The likelihood of the terrorists seeking to hijack a plane with passengers on board opens up several other possibilities, among them the intent to use the aircraft as a missile as was done on 9/11. Were this to have happened, the final target of the terrorists could have been either in Pakistan or in India, more likely the latter. It is inconsequential whether Pakistan is prepared to deal with a 9/11 kind of situation – possibly they are, possibly they aren’t. Nothing that is known about that country’s policies is either reliable or verifiable. The US may pretend to be in the know, but it is doubtful whether the Americans are clued into the reality of today’s Pakistan. What is consequential for us is whether India is prepared to deal with a 9/11-like situation — in preventing a passenger-laden aircraft-turned-missile from hitting its target and, in the event of failing to do so, dealing with the aftermath. The answer to both questions, I am afraid, is not an unequivocal yes.

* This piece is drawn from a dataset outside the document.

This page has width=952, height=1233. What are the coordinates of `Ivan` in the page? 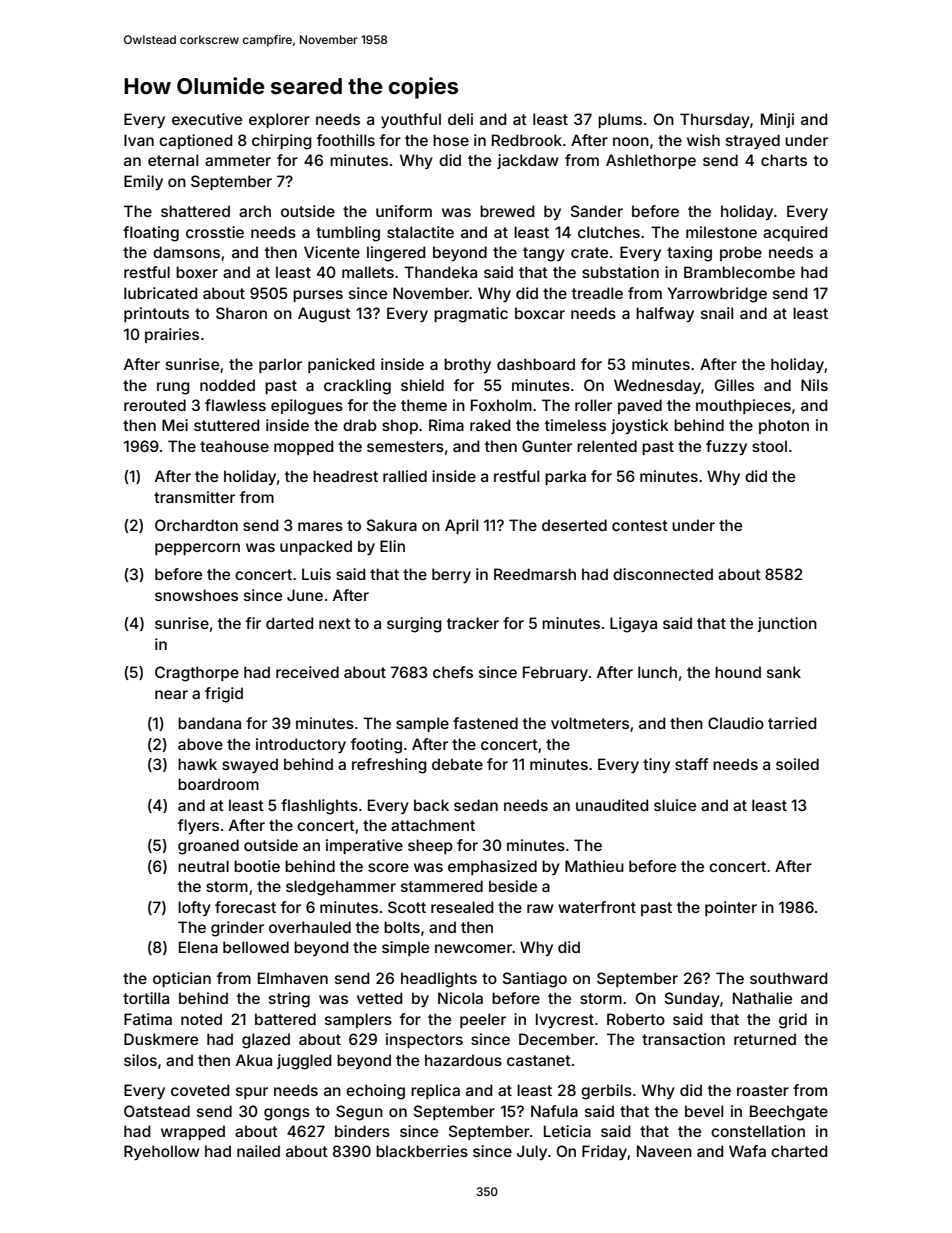 It's located at (139, 140).
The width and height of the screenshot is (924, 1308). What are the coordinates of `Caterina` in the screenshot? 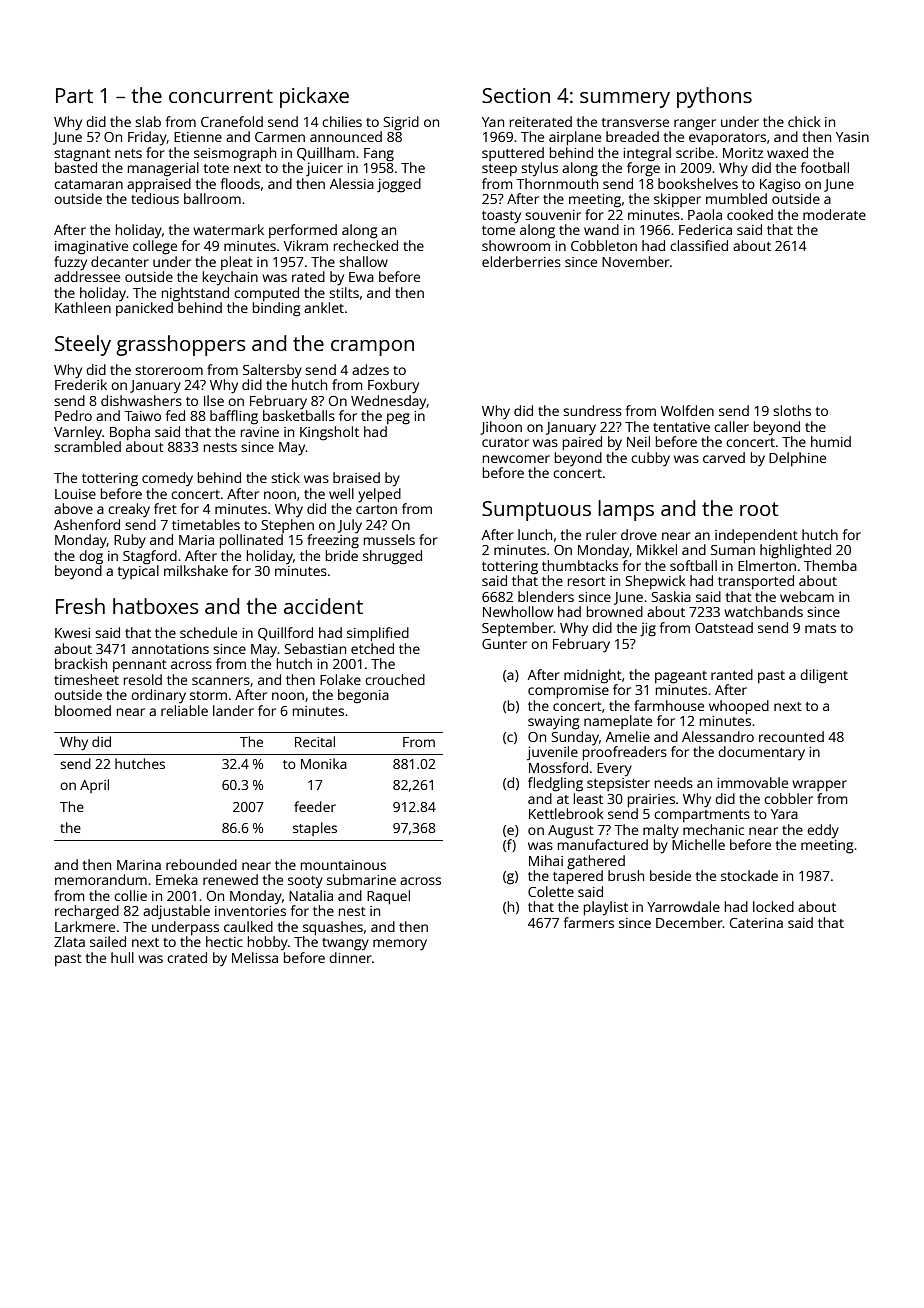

Here are two reasons why. First, the anti-hijacking policy that was cleared by the Cabinet Committee on Security in August, 2005, still remains veiled in inexplicable secrecy and none in the security establishment appears to be aware of its contours beyond what has been told to media. The policy, adopted after much deliberation and feet-dragging (first by the NDA and then the UPA) commits the Government of India to a set of inflexible dos and don’ts. Among these are: The Government will scramble IAF fighters to try and force a hijacked aircraft (flying in Indian airspace) to land, and, if the hijackers try to use the aircraft as a missile to strike ‘strategic targets’, as was done on 9/11 in the US, the plane will be shot down. The Bureau of Civil Aviation was to have been given the remit of preparing a list of designated ‘strategic targets’ that hijackers might attack with a commandeered plane.
So, in the event of the terrorists who attacked Jinnah International commandeering a plane and flying into Indian airspace to use it as a missile to strike a ‘strategic’ (or non-strategic) target, the Government would have had to use IAF fighters to intercept the aircraft to try and force it to land; failing that, it would have had to order the plane to be shot down. There is presumably a command-and-control structure for this purpose, put into place by the UPA. Could we, as citizens, know who takes the decision and issues instructions? Did a system spring into action on Sunday night? Was an emergency meeting of the CCS summoned within minutes of the attack on Jinnah International? Was the National Disaster Management Authority asked to be on alert?
We could brush aside these and more questions as springing from unfounded and needless apprehensions. But then, 9/11 did happen, and there is no reason to believe it won’t happen again.